## What you should do
Quote all of the data below exactly, please.

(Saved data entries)
+++

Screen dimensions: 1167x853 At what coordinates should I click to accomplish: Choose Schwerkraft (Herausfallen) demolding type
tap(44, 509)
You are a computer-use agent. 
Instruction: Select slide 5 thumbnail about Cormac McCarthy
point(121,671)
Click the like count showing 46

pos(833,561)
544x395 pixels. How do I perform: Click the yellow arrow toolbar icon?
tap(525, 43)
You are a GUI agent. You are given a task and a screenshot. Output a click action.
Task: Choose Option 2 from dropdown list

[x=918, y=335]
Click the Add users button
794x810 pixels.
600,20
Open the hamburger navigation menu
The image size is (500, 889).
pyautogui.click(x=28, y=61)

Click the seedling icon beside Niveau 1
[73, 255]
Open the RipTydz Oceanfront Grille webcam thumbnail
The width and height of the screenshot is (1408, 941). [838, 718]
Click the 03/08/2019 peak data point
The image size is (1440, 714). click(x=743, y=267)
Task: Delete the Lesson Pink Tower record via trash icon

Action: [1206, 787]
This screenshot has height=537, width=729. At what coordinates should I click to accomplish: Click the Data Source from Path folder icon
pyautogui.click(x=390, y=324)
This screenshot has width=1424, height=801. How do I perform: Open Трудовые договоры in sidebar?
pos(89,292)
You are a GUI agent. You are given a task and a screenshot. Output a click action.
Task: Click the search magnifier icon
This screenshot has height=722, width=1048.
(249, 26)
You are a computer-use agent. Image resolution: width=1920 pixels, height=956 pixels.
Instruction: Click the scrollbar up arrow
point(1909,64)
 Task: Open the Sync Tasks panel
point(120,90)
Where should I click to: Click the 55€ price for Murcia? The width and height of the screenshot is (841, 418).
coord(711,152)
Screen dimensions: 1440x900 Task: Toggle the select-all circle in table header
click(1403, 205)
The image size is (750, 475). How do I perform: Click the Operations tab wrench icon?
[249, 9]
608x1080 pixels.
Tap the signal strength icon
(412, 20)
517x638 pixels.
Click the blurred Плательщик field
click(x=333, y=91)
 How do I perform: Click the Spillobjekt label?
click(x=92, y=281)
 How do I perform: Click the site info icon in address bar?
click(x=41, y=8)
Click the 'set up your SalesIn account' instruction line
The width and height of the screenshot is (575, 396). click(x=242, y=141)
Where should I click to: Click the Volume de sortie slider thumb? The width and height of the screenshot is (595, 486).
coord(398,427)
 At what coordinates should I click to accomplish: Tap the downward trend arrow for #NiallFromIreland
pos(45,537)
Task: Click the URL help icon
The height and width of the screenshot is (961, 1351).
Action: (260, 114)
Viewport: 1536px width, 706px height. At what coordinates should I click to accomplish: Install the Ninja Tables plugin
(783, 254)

+++

## Reply to the task
Screen dimensions: 1167x853 At what coordinates should I click to accomplish: Choose Schwerkraft (Herausfallen) demolding type
tap(44, 509)
You are a computer-use agent. 
Instruction: Select slide 5 thumbnail about Cormac McCarthy
point(121,671)
Click the like count showing 46

pos(833,561)
544x395 pixels. How do I perform: Click the yellow arrow toolbar icon?
tap(525, 43)
You are a GUI agent. You are given a task and a screenshot. Output a click action.
Task: Choose Option 2 from dropdown list

[x=918, y=335]
Click the Add users button
794x810 pixels.
600,20
Open the hamburger navigation menu
The image size is (500, 889).
pyautogui.click(x=28, y=61)

Click the seedling icon beside Niveau 1
[73, 255]
Open the RipTydz Oceanfront Grille webcam thumbnail
The width and height of the screenshot is (1408, 941). [838, 718]
Click the 03/08/2019 peak data point
The image size is (1440, 714). click(x=743, y=267)
Task: Delete the Lesson Pink Tower record via trash icon

Action: [1206, 787]
This screenshot has height=537, width=729. At what coordinates should I click to accomplish: Click the Data Source from Path folder icon
pyautogui.click(x=390, y=324)
This screenshot has width=1424, height=801. How do I perform: Open Трудовые договоры in sidebar?
pos(89,292)
You are a GUI agent. You are given a task and a screenshot. Output a click action.
Task: Click the search magnifier icon
This screenshot has height=722, width=1048.
(249, 26)
You are a computer-use agent. Image resolution: width=1920 pixels, height=956 pixels.
Instruction: Click the scrollbar up arrow
point(1909,64)
 Task: Open the Sync Tasks panel
point(120,90)
Where should I click to: Click the 55€ price for Murcia? The width and height of the screenshot is (841, 418).
coord(711,152)
Screen dimensions: 1440x900 Task: Toggle the select-all circle in table header
click(1403, 205)
The image size is (750, 475). How do I perform: Click the Operations tab wrench icon?
[249, 9]
608x1080 pixels.
Tap the signal strength icon
(412, 20)
517x638 pixels.
Click the blurred Плательщик field
click(x=333, y=91)
 How do I perform: Click the Spillobjekt label?
click(x=92, y=281)
 How do I perform: Click the site info icon in address bar?
click(x=41, y=8)
Click the 'set up your SalesIn account' instruction line
The width and height of the screenshot is (575, 396). click(x=242, y=141)
Where should I click to: Click the Volume de sortie slider thumb? The width and height of the screenshot is (595, 486).
coord(398,427)
 At what coordinates should I click to accomplish: Tap the downward trend arrow for #NiallFromIreland
pos(45,537)
Task: Click the URL help icon
The height and width of the screenshot is (961, 1351).
Action: (260, 114)
Viewport: 1536px width, 706px height. At what coordinates should I click to accomplish: Install the Ninja Tables plugin
(783, 254)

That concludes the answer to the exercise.